> Input data
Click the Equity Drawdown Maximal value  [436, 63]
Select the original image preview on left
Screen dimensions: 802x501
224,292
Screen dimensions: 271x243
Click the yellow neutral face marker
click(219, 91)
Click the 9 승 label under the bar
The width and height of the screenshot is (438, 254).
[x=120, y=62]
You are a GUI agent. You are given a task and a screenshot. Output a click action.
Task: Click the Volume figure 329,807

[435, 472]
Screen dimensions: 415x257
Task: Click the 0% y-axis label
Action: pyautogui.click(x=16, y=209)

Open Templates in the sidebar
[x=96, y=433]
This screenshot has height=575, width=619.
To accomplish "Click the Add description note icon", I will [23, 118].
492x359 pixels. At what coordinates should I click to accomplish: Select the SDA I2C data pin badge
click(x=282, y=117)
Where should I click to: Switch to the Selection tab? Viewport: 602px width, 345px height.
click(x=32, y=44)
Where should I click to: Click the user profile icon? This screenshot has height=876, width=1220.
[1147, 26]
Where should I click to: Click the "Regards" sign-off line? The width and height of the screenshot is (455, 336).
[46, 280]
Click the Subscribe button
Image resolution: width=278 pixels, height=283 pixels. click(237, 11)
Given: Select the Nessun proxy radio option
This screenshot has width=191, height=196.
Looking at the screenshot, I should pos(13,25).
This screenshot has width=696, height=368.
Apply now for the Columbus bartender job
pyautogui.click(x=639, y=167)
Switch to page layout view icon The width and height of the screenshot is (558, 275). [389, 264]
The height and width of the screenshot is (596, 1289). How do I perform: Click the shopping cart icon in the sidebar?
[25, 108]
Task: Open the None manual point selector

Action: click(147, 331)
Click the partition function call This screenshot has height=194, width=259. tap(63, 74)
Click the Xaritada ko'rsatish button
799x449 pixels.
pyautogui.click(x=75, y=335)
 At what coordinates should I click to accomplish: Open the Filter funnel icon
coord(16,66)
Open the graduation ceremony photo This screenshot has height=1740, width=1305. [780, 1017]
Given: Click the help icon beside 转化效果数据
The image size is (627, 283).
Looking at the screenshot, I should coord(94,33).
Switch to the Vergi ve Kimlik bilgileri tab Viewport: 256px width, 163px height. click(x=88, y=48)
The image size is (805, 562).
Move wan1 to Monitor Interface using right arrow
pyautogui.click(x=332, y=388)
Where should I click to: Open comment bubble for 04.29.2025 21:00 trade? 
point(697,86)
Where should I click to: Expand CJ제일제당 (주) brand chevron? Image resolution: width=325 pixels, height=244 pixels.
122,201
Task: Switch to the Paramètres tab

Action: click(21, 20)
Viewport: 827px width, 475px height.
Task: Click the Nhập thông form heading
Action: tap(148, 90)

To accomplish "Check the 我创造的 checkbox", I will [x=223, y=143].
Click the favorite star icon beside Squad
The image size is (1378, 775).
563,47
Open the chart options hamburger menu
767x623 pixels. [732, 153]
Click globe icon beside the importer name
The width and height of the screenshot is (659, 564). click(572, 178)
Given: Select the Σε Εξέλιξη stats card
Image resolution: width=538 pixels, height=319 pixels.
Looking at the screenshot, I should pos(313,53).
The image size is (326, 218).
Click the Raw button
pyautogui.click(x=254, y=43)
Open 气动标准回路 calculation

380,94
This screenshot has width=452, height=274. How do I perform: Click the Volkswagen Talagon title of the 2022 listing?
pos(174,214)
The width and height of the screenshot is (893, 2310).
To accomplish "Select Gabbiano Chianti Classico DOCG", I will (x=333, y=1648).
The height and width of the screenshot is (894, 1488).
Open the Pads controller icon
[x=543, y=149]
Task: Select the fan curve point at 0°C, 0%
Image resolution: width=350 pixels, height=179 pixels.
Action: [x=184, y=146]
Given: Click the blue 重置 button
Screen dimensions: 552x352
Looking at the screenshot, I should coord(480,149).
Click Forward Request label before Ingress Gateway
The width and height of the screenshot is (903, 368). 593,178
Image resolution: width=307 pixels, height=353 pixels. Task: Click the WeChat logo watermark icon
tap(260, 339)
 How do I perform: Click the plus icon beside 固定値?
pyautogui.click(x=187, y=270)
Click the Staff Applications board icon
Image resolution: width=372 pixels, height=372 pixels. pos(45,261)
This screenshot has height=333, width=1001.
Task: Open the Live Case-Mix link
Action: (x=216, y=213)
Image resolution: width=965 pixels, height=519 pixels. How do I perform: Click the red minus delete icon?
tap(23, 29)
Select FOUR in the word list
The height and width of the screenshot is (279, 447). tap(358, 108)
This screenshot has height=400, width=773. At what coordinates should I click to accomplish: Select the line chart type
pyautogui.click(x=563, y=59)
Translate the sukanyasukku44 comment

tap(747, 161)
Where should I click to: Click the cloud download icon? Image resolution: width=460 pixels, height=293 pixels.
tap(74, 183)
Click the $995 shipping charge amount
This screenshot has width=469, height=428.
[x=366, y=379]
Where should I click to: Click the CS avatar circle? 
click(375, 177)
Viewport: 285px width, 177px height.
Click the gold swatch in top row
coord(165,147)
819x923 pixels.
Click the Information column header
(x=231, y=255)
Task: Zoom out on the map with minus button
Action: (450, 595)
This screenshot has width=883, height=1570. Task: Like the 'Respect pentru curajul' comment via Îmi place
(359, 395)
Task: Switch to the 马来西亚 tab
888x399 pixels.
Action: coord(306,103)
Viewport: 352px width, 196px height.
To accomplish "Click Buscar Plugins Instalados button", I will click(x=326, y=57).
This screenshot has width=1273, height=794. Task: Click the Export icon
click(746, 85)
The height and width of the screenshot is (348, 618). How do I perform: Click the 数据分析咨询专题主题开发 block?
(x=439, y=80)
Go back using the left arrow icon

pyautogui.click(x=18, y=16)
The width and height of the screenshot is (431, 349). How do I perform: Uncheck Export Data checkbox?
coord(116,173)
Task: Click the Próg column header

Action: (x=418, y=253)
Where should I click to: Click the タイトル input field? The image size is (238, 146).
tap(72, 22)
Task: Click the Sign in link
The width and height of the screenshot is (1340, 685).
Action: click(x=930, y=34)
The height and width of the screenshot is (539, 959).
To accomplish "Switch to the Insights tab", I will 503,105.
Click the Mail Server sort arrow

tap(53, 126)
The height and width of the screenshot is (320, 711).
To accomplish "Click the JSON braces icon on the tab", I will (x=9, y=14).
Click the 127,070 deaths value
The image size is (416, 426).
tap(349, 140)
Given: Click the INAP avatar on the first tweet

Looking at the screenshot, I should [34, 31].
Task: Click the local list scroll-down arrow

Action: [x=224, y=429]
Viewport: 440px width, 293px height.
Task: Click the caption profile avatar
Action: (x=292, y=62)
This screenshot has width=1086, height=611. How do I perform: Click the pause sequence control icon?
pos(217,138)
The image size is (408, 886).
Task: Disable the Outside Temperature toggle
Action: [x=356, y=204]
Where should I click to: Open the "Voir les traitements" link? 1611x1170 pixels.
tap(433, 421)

> To do
Nothing past the line containing "Switch to page" should be restated; transcribe the material exactly from its first line through that line.

> Solved problem
Click the Equity Drawdown Maximal value  [436, 63]
Select the original image preview on left
Screen dimensions: 802x501
224,292
Screen dimensions: 271x243
Click the yellow neutral face marker
click(219, 91)
Click the 9 승 label under the bar
The width and height of the screenshot is (438, 254).
[x=120, y=62]
You are a GUI agent. You are given a task and a screenshot. Output a click action.
Task: Click the Volume figure 329,807

[435, 472]
Screen dimensions: 415x257
Task: Click the 0% y-axis label
Action: pyautogui.click(x=16, y=209)

Open Templates in the sidebar
[x=96, y=433]
This screenshot has height=575, width=619.
To accomplish "Click the Add description note icon", I will [23, 118].
492x359 pixels. At what coordinates should I click to accomplish: Select the SDA I2C data pin badge
click(x=282, y=117)
Where should I click to: Switch to the Selection tab? Viewport: 602px width, 345px height.
click(x=32, y=44)
Where should I click to: Click the user profile icon? This screenshot has height=876, width=1220.
[1147, 26]
Where should I click to: Click the "Regards" sign-off line? The width and height of the screenshot is (455, 336).
[46, 280]
Click the Subscribe button
Image resolution: width=278 pixels, height=283 pixels. click(237, 11)
Given: Select the Nessun proxy radio option
This screenshot has width=191, height=196.
Looking at the screenshot, I should pos(13,25).
This screenshot has width=696, height=368.
Apply now for the Columbus bartender job
pyautogui.click(x=639, y=167)
Switch to page layout view icon The width and height of the screenshot is (558, 275). [389, 264]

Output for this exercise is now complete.